Post 4: tRFLP

Hello Everyone!

You may be wondering what the point is of all of the work in the previous posts. Where does this research all lead? What is she trying to determine? Well, it all leads right here, to Terminal Restriction Fragment Length Polymorphism or tRFLP.

In brief, tRFLP is a means of creating a community profile of the various assemblages of bacteria within Lake Matoaka, the Spillway, the Inlet and the soil around the lake. By digesting the terminally labelled PCR products of the 16s ribosomal rNA gene (a highly conserved gene present in all bacteria) with the same enzymes, the varying sizes of each fragment can be analyzed using capillary electrophoresis. Very simply, different fragment sizes indicate different groups of bacteria. Identical fragment sizes indicate identical or very similar groups of bacteria.

However, before capillary electrophoresis is carried out, the PCR amplicons must be purified, prepared and digested. Purification is done by means of a Qiagen kit (which I have heard referred to by one very wise professor as the “Miracle in the Blue Box”). The kit removes all of the Taq Polymerase, extra dNTPs and such from the amplicons.  These particles would inhibit the process of capillary electrophoresis. After PCR product purification, the amplicons are digested with Mung Bean nuclease. This is an enzyme that cleaves any single-stranded overhangs on the PCR products. Blunted, double-stranded DNA is ideal for a restriction digest.
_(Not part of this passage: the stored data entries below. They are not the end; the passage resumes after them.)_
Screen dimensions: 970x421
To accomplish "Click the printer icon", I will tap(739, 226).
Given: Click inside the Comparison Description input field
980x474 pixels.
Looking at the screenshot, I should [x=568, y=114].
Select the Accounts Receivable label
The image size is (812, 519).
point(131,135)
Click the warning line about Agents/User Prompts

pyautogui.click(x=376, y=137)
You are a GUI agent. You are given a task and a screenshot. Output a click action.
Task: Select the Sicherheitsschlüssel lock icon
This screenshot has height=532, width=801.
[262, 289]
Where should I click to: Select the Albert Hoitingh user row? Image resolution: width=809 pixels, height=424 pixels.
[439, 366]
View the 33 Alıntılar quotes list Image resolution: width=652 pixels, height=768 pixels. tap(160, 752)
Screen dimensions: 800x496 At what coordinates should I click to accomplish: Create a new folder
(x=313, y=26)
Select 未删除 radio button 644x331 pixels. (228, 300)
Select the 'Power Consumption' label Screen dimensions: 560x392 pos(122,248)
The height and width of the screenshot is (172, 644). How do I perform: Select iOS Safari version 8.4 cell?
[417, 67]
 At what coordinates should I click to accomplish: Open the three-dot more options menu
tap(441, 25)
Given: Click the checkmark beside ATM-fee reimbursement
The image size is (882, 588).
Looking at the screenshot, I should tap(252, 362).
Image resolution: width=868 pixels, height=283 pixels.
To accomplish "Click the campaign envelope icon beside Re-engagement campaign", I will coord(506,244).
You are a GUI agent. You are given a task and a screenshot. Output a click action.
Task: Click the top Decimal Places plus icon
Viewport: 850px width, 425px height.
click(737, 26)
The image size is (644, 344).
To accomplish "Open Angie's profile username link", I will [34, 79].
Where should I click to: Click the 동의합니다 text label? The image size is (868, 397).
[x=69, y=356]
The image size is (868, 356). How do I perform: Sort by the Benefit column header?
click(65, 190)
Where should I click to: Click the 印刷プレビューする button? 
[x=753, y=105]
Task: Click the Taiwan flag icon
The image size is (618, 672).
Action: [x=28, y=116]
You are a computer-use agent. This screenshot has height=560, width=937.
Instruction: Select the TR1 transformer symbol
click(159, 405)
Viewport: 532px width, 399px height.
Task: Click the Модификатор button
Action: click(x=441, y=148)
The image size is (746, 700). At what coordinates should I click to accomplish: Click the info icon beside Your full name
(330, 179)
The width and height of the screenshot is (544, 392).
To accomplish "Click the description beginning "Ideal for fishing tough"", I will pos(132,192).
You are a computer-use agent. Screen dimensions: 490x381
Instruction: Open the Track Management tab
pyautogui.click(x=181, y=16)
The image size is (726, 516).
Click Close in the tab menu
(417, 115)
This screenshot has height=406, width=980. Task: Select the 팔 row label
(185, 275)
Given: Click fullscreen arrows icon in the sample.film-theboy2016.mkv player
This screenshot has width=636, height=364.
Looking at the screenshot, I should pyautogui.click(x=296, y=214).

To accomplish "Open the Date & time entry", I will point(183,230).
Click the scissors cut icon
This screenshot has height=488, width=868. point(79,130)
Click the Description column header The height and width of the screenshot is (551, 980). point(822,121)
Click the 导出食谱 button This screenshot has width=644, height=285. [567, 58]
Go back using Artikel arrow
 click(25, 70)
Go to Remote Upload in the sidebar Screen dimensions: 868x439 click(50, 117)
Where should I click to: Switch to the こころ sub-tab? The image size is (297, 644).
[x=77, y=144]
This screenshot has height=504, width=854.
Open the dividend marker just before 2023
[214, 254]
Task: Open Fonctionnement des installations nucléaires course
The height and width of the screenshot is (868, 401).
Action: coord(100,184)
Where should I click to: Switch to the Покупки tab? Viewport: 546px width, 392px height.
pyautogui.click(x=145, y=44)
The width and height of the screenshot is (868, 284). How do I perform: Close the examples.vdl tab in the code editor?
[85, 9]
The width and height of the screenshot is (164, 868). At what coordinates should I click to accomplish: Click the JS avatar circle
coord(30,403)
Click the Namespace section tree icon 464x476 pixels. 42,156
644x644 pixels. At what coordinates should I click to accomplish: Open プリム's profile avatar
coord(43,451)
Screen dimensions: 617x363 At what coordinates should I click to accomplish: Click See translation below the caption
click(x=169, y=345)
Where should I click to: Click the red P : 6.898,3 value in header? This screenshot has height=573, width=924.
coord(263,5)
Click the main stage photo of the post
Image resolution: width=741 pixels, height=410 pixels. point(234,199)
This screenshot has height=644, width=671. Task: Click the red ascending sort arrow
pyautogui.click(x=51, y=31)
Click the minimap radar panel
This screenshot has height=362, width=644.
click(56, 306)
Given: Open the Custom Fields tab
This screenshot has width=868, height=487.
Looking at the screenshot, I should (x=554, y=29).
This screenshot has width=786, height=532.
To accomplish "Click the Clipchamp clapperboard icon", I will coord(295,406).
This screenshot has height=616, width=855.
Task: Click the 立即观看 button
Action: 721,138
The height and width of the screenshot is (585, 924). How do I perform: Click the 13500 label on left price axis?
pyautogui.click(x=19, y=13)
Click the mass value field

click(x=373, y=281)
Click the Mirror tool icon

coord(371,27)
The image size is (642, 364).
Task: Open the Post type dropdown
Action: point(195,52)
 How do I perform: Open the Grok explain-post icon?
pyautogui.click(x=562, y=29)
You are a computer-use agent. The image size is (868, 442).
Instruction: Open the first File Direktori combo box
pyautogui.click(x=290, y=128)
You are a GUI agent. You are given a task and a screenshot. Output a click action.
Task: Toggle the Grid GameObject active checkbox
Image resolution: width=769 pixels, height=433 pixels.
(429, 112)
With the blunting complete, the DNA is digested with two enzymes HinfI and MspI. These two restriction enzymes recognize palindromic sequences of five and four base pairs respectively. Anywhere the enzyme recognizes this specific sequence of DNA is cleaves the DNA apart, creating smaller double-stranded fragments. These fragments are then used in capillary electrophoresis.

Capillary electrophoresis is carried out in the ABI3130 Genetic Analyzer. Essentially, the termini of these DNA fragments were labelled with the forward primer, 27f-HEX. This primer fluoresces green when hit by a laser. The capillary electrophoresis machine separates the fragments by size and funnels the fragments individually through the tubing. When each fragment passes the laser, the electrons in the fluorescent primer are excited and send a signal to the computer.  This signal creates an electropherogram that looks something like this:

Each peak represents a fragment size. The height of the peak indicates the number of fragments of that size. Any peaks that are the same for every sample indicate an overlap in the bacterial community.

Thus far, I have generated tRFLP electropherograms for the May, June and July soil and water samples. Detailed analysis has yet to be performed. However, preliminary analysis indicates that while there are bacteria groups present in all samples, there is a fair amount of divergence amongst the sample sites. It will be interesting to see who exactly is out there!